====== Extracted text ======

# Dice game - deciding whether to re-roll or not

I am working on the following problem from a book:

A casino has a dice game. You can roll as many times as you want. For each roll you get paid $$M$$ dollars where $$M$$ is the number of dots on the roll as long as you do not roll a 6. The payment for each roll is additive. However, if you roll a 6, the game terminates and you lose your accumulated profit thus far. How much are you willing to spend on this game?

======

__What to work on__
Write out the stretch of the dice game post from "I am working" through "on this game?", word for word.

====== Provided records ======

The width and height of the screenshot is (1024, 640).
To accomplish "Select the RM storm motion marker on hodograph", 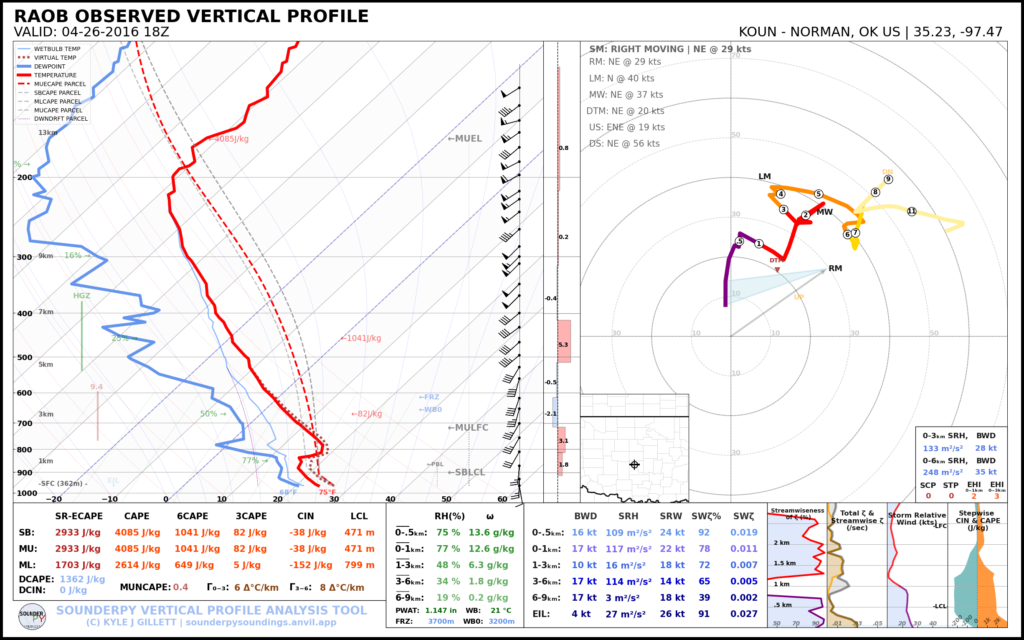I will click(834, 268).

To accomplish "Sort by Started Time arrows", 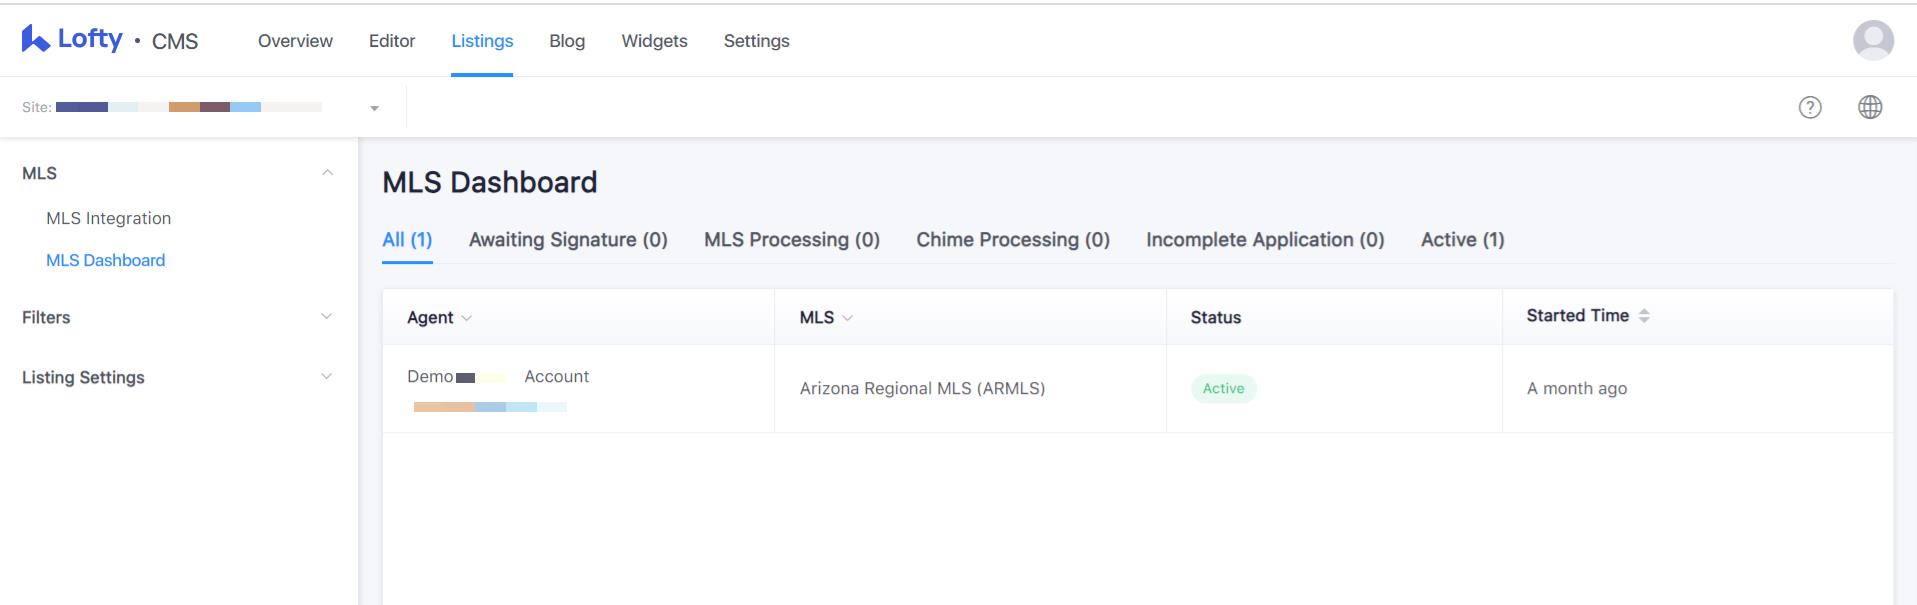I will (x=1644, y=316).
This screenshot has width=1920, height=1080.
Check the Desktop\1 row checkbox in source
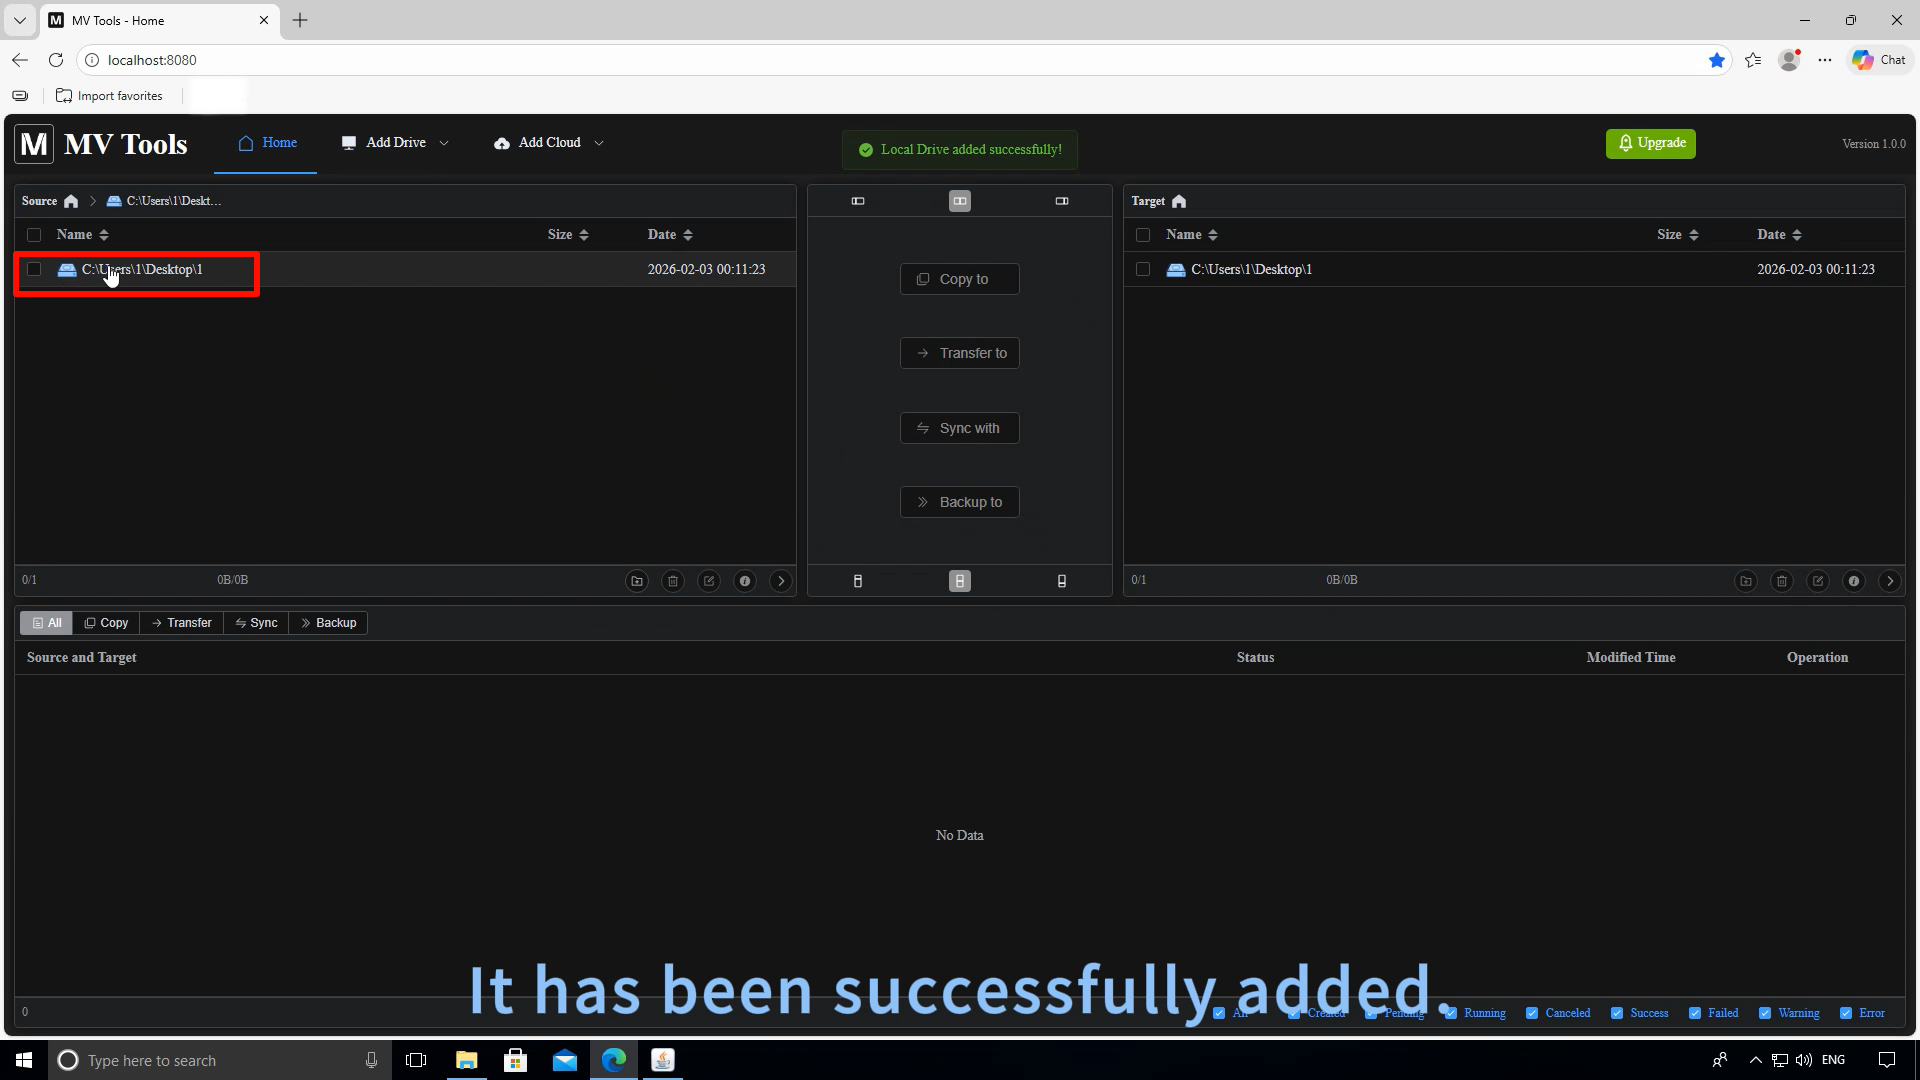tap(34, 269)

======

__Complete answer__
I am working on the following problem from a book:

A casino has a dice game. You can roll as many times as you want. For each roll you get paid $$M$$ dollars where $$M$$ is the number of dots on the roll as long as you do not roll a 6. The payment for each roll is additive. However, if you roll a 6, the game terminates and you lose your accumulated profit thus far. How much are you willing to spend on this game?